§ **Activities**:
A – Decide whether each statement below agrees with the passage on liberty, answering yes or no and quoting the words from the passage that settle it. (i) The Founders found that the Articles of Confederation had allowed too much liberty. (ii) Liberty is defined as the right to do anything we please. (iii) The government is what provides our moral constraints.
B – According to the passage on liberty, what did people demand before they would agree to the added control given to a central government?
C – Extend the passage on liberty by writing what could follow its last sentence.

§ **Excerpt to read**:
>>>>
These are two concepts that we need to be absolutely clear about or else the politicians will pull the wool over our eyes.

“Free” as an economic word means no cost.  If your mama didn’t tell you that “there’s no such thing as a free lunch” or “if a deal is too good to be true, it probably is” then there is something missing in your education and you could be what swindlers call a “mark.”  Free as no cost is a chimera.

Free also means free to choose.  In this sense it becomes more of a political word and is synonymous with liberty, though especially economic liberty.

Liberty is the right to choose.  It’s not the right to do anything we please; liberty always has constraints.  In our republic, that constraint is the social contract embodied in the Constitution.  The Founders wrote the Constitution so that the constraints were the minimal necessary for an orderly society.  They tried once before in the Articles of Confederation and found that they had erred on the side of too much liberty.  So they added a little more control and gave it to a central government which before had been lacking.  People were so suspicious of it that they wouldn’t agree to it without a specific Bill of Rights.

There is also a moral dimension to liberty.  Our moral values and the morals of society at large also serve to constrain our choices.  This prevents liberty from becoming license.  License generally means the permission to do something.  Our moral sense as a people constrain us, not the government.

When government forces you to do something or prevents you from doing something, it takes away your liberty.  It takes away your freedom of choice–like forcing you to buy government health insurance, the so-called “public option.”

Make no mistake: to fail to understand that preserving our liberty is what the Constitution is all about is to risk losing both the Constitution and our liberty.
<<<<
§ **Data under study**:
>>>>
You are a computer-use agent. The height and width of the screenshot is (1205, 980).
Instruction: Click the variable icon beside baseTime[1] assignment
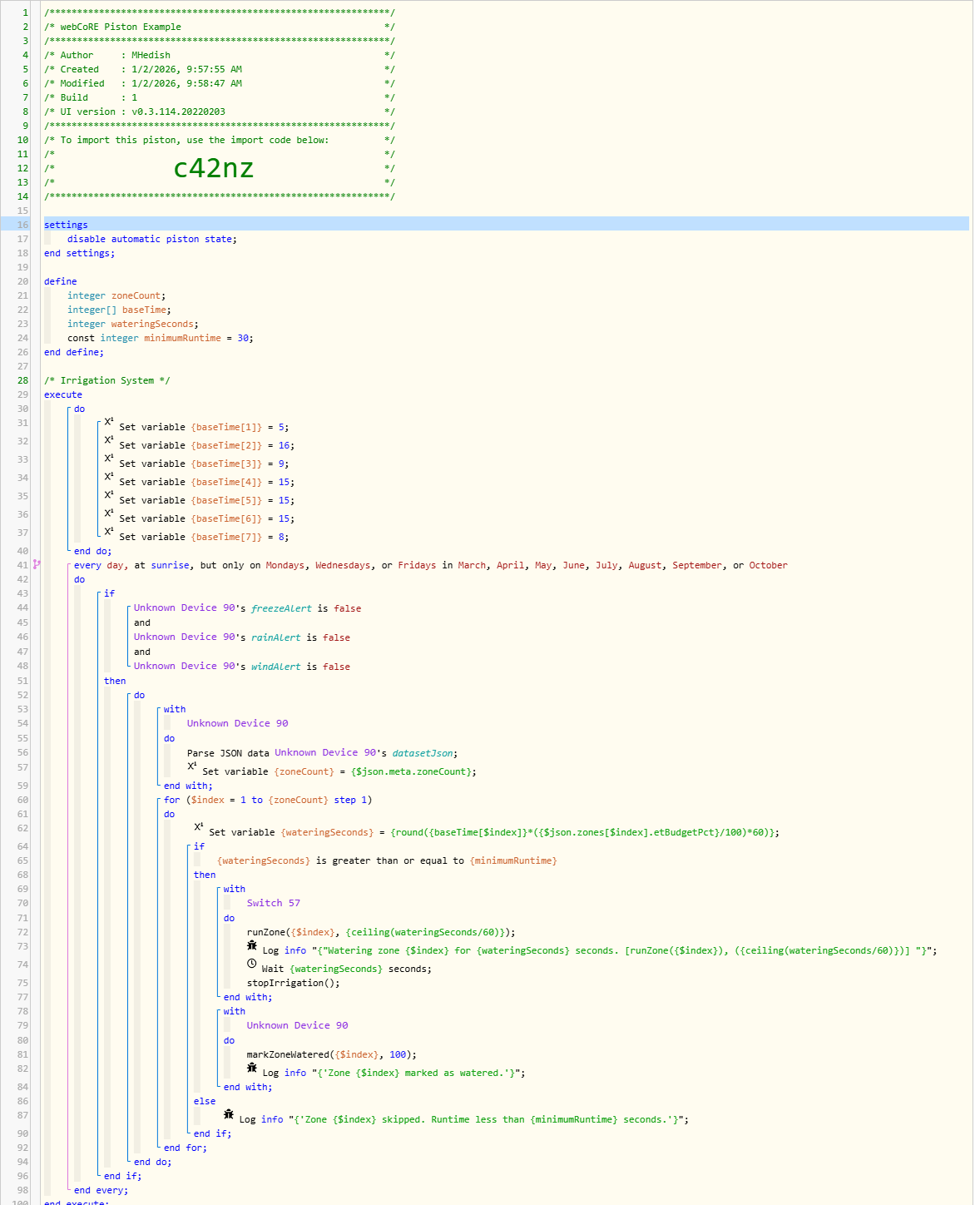point(109,422)
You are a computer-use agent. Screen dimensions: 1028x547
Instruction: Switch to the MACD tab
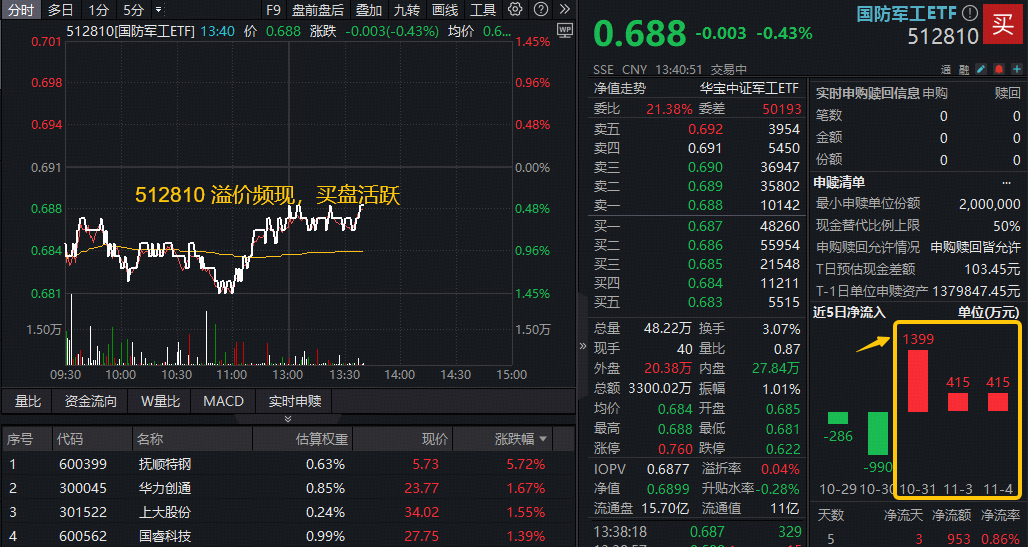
<<<<
§ **Written responses**:
A –
(i) Yes: "They tried once before in the Articles of Confederation and found that they had erred on the side of too much liberty."
(ii) No: "It’s not the right to do anything we please; liberty always has constraints."
(iii) No: "Our moral sense as a people constrain us, not the government."

B – They demanded a specific Bill of Rights.

C –
One Comment
  1. January 1, 2013 4:39 am

    Yes. I love how you defined liberty as having a moral dimension. Few people understand that. The constitution was written for a moral people, and it is wholly unsuitable for the shameless and corruptible. A solution would be to either cure the people (not really possible) or enforce the constitution. I am aware of no entity today that is capable of enforcing the tenets of the constitution. The Congress and Senate are bribed, people forget the oaths they’ve taken, and our president thinks him a dictator. We’re in trouble.

    I believe these discussions will be cropping up more as people see their rights incrementally removed. Our country is in decline toward tyranny. Every day new attacks are executed against our fundamental laws and the people just play into the hands of the villainous.

    I feel it is ingrained into my senses to know the state of the world. I’ve written of these issues for over a decade and started publishing years ago. I often write of things that come to pass. I think we all knew years ago where we were headed, but it’s often too radical to believe it when you spell it out. These issues aren’t very popular but they’re important. People would rather read about sports scores and what their favorite actors and actresses are doing. I hope that trend ends soon because more people need to wake up and get off their pharmaceutical high and back into reality.